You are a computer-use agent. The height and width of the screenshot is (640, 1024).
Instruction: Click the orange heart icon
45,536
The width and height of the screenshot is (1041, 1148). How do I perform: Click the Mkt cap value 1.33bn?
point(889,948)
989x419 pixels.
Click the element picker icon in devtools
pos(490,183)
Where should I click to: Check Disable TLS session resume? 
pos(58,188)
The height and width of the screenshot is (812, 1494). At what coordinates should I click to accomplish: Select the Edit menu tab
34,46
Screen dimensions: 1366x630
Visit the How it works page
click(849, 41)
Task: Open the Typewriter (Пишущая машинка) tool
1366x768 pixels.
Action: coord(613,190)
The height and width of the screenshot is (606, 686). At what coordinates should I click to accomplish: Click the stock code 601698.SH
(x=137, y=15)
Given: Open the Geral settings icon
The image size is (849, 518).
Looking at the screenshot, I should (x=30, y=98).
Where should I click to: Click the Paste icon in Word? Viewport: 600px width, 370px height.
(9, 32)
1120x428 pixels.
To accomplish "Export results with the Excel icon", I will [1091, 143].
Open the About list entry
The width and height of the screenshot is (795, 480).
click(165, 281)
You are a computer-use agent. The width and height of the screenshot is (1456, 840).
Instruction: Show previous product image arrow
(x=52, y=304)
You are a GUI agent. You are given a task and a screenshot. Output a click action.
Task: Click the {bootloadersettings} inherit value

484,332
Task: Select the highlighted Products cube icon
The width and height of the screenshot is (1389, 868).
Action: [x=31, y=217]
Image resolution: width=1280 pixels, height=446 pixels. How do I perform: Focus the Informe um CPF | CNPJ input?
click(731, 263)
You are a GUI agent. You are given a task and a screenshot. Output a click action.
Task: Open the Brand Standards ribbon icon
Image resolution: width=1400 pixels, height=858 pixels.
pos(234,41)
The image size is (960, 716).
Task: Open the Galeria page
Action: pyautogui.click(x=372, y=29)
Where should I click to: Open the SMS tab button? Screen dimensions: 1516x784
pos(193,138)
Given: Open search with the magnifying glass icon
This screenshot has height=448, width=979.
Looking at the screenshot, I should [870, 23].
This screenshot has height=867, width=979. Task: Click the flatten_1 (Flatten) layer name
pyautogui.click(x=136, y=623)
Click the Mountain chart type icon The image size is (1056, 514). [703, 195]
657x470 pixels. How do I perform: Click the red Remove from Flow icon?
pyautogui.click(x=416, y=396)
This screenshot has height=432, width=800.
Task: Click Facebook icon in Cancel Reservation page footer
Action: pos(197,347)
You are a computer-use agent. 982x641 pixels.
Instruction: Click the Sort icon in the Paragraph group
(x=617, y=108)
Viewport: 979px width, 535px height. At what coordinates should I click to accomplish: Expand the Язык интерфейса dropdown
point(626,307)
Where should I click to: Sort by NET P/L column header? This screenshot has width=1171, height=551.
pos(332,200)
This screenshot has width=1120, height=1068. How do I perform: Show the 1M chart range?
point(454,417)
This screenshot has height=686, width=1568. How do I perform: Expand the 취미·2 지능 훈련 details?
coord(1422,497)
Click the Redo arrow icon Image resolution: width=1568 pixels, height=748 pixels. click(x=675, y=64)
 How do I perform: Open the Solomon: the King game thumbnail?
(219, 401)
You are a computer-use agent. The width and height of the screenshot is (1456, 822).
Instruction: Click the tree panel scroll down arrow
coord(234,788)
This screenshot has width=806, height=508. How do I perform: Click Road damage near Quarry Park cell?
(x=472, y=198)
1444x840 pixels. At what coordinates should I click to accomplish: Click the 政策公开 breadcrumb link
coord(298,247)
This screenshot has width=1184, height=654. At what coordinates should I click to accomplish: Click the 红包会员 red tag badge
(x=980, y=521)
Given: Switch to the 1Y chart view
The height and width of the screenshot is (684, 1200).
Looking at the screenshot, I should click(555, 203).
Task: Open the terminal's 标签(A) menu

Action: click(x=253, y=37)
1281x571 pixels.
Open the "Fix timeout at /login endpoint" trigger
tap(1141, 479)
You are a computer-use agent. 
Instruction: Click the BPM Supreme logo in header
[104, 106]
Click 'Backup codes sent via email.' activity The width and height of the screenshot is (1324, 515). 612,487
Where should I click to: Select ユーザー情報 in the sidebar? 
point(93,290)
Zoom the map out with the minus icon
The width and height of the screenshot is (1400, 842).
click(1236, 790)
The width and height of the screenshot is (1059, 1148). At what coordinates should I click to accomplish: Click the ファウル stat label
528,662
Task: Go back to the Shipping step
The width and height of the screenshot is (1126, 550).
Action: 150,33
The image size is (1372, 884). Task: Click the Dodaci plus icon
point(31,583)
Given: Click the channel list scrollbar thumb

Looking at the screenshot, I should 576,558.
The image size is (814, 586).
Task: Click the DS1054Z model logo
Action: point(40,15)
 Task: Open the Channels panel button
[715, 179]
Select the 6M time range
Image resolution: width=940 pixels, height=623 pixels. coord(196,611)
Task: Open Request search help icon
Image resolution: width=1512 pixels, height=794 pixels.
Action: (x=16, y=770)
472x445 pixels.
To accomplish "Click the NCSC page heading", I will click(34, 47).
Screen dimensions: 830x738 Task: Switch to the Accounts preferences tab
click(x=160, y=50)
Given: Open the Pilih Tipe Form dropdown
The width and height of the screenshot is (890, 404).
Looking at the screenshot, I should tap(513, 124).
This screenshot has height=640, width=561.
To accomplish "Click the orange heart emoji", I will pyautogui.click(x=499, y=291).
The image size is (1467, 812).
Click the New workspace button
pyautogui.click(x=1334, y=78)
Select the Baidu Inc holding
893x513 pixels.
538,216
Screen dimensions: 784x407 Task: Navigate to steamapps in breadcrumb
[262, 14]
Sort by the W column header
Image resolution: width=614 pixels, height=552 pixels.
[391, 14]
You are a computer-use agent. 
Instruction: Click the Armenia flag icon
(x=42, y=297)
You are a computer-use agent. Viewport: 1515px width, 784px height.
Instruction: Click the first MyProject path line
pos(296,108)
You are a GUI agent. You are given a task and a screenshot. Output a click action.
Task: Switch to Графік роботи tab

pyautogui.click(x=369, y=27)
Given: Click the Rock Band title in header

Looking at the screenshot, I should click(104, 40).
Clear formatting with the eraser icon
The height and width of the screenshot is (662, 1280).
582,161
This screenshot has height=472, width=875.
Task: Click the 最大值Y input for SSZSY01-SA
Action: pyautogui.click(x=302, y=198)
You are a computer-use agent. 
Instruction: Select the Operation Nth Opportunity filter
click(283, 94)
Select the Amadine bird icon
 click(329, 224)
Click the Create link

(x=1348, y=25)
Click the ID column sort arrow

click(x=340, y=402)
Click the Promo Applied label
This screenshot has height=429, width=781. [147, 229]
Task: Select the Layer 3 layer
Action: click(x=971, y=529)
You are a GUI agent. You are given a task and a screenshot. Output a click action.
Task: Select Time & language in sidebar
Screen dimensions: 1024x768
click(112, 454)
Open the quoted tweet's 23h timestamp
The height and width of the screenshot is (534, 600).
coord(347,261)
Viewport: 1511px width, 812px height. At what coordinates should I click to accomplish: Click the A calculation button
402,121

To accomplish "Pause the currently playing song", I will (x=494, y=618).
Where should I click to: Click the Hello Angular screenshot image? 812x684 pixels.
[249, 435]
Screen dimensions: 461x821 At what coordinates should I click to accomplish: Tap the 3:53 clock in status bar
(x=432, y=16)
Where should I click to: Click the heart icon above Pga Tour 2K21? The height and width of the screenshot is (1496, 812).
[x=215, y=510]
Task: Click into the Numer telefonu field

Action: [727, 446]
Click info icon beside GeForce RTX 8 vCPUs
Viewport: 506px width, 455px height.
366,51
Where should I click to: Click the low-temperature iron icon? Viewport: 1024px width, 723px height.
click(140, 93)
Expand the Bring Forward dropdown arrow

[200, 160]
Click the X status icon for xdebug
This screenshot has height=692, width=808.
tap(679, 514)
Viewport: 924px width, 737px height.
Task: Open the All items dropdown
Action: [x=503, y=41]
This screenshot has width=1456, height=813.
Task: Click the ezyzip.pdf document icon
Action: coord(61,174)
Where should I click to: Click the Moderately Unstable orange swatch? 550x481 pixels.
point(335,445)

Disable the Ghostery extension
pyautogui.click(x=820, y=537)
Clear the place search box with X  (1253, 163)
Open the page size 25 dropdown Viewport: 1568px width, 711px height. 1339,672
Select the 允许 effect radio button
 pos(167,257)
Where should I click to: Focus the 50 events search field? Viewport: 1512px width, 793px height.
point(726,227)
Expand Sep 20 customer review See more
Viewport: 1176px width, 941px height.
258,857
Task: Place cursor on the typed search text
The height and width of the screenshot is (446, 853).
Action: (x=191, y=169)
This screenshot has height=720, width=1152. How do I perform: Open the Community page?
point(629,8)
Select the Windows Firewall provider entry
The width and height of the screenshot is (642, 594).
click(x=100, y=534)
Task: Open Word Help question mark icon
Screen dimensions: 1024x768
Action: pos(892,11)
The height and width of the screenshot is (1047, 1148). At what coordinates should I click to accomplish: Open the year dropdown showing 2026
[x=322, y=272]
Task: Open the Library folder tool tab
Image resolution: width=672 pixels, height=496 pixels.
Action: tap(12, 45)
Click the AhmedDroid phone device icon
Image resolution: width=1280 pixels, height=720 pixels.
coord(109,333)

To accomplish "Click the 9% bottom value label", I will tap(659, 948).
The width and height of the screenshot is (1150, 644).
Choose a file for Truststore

* * * *

About this exercise –
Check every line above for the string "entry", and copy the ones that have it.

Solution for this exercise –
Open the About list entry
Select the Windows Firewall provider entry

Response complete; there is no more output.